(Work required):
With pictures omitted, transcribe exactly the lines from the one containing "Task: Enable the Multiple answers toggle" to the end of the records below.

(Input data):
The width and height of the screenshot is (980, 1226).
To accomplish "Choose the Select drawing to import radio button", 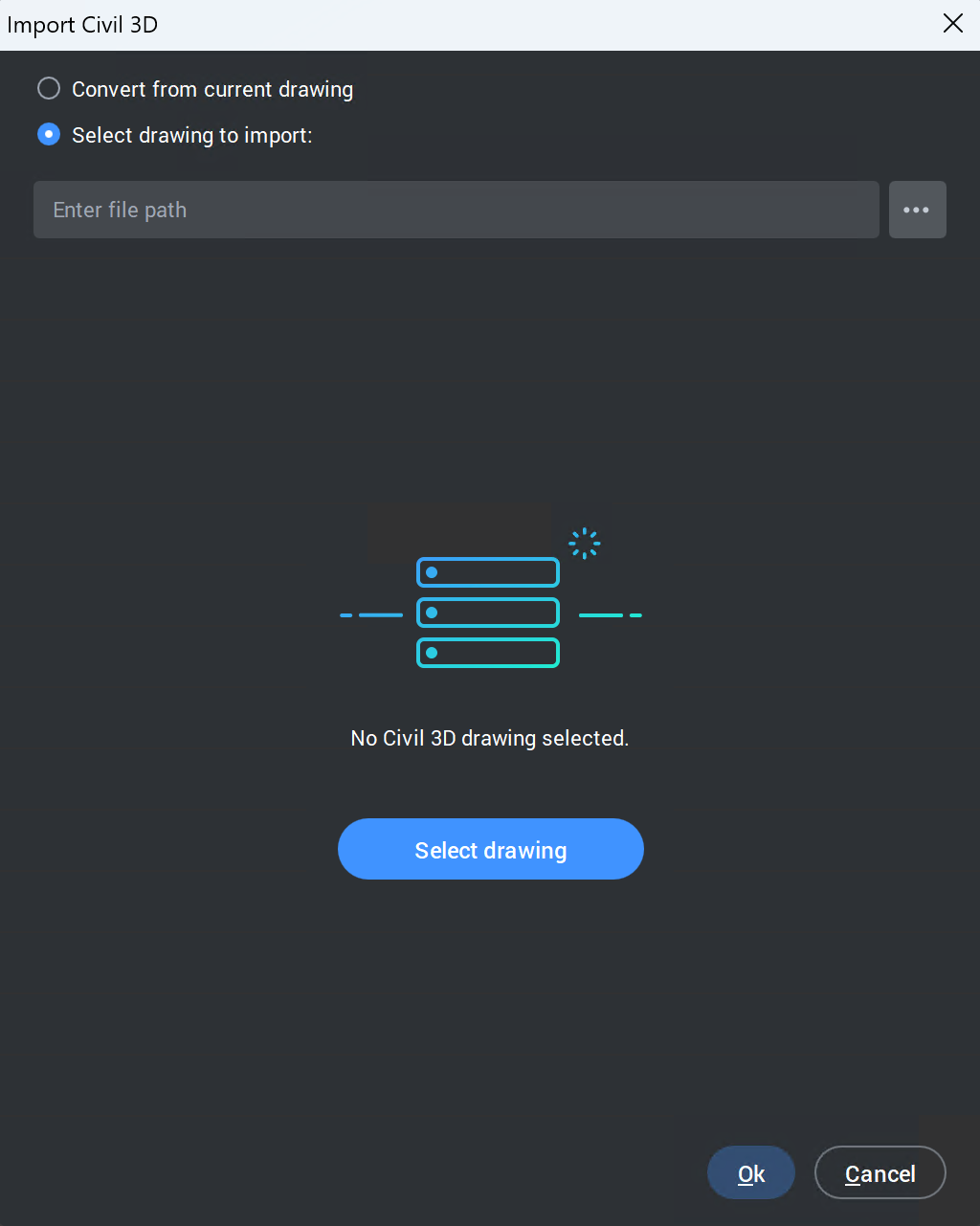I will 49,135.
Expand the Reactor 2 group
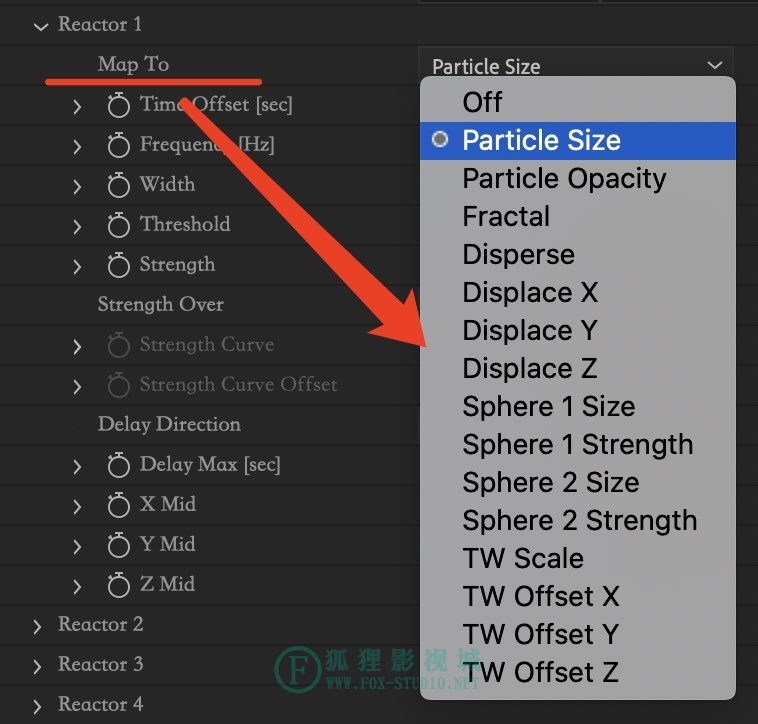758x724 pixels. coord(38,626)
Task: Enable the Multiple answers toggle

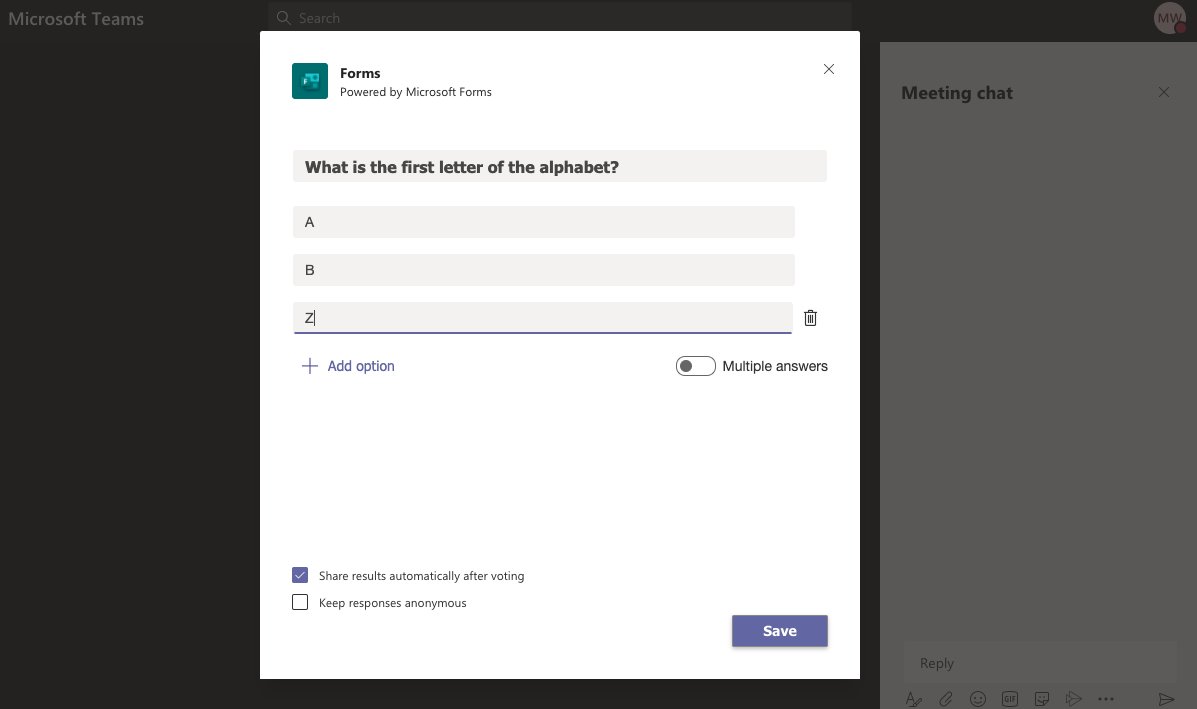Action: click(x=695, y=366)
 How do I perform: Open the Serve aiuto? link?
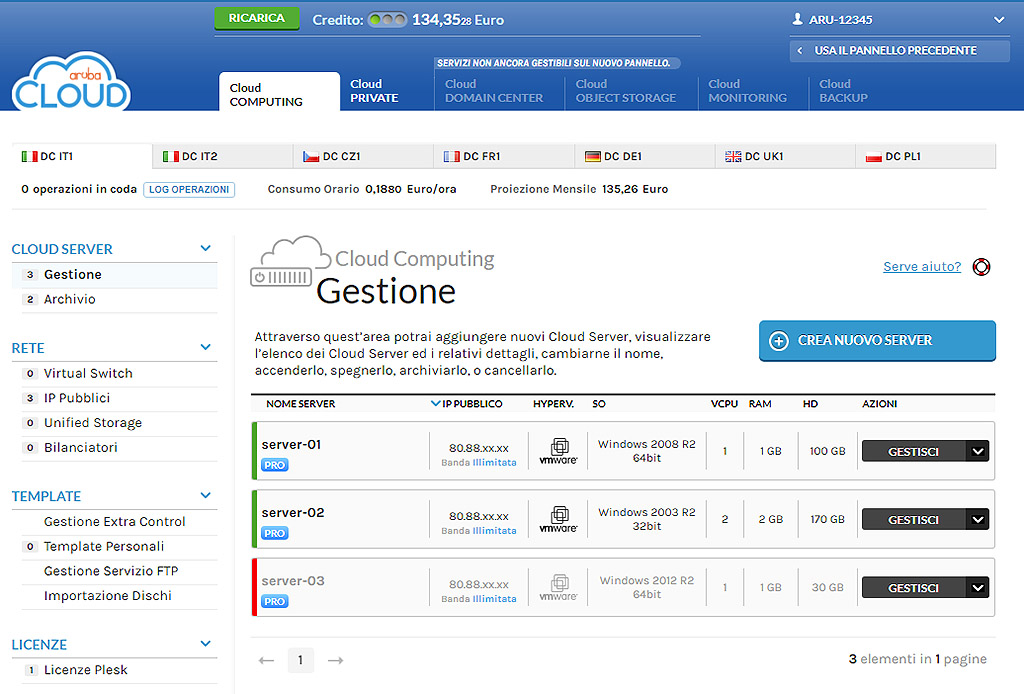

(Output below):
Task: Enable the Multiple answers toggle

Action: click(x=695, y=366)
 How do I perform: Open the Serve aiuto? link?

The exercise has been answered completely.